Task description:
Format the lines of the items from the line containing "Click the x-axis label 2030" through the last line as a JSON list of strings, one string per line, with blank lines omitted.

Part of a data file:
_____
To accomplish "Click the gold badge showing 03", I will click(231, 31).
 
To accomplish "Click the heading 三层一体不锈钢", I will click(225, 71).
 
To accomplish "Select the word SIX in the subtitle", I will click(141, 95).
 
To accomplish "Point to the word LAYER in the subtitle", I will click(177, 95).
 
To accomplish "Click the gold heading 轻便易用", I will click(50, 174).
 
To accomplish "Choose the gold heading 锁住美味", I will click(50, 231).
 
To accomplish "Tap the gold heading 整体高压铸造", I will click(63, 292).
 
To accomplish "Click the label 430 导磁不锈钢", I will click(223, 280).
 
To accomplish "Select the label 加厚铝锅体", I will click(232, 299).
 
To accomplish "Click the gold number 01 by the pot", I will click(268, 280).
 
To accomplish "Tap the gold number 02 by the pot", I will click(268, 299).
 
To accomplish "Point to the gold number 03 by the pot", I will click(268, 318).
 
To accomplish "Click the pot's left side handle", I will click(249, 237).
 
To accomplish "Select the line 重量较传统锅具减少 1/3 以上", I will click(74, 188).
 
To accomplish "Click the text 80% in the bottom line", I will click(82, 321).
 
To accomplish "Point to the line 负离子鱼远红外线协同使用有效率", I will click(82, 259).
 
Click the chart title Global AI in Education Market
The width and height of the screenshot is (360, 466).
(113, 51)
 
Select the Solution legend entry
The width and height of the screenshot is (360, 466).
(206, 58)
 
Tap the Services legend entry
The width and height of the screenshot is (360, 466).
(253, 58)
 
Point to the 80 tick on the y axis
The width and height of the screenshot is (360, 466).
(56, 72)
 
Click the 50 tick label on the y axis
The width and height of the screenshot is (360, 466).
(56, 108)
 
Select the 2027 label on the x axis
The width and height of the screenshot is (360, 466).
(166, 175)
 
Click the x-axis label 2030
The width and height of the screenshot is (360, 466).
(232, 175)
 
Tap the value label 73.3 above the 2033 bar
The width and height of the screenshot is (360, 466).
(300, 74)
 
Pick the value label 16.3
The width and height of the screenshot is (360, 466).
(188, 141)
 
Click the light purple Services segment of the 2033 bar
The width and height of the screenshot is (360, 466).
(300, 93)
_____
Completed exercise:
[
  "Click the x-axis label 2030",
  "The width and height of the screenshot is (360, 466).",
  "(232, 175)",
  "Tap the value label 73.3 above the 2033 bar",
  "The width and height of the screenshot is (360, 466).",
  "(300, 74)",
  "Pick the value label 16.3",
  "The width and height of the screenshot is (360, 466).",
  "(188, 141)",
  "Click the light purple Services segment of the 2033 bar",
  "The width and height of the screenshot is (360, 466).",
  "(300, 93)"
]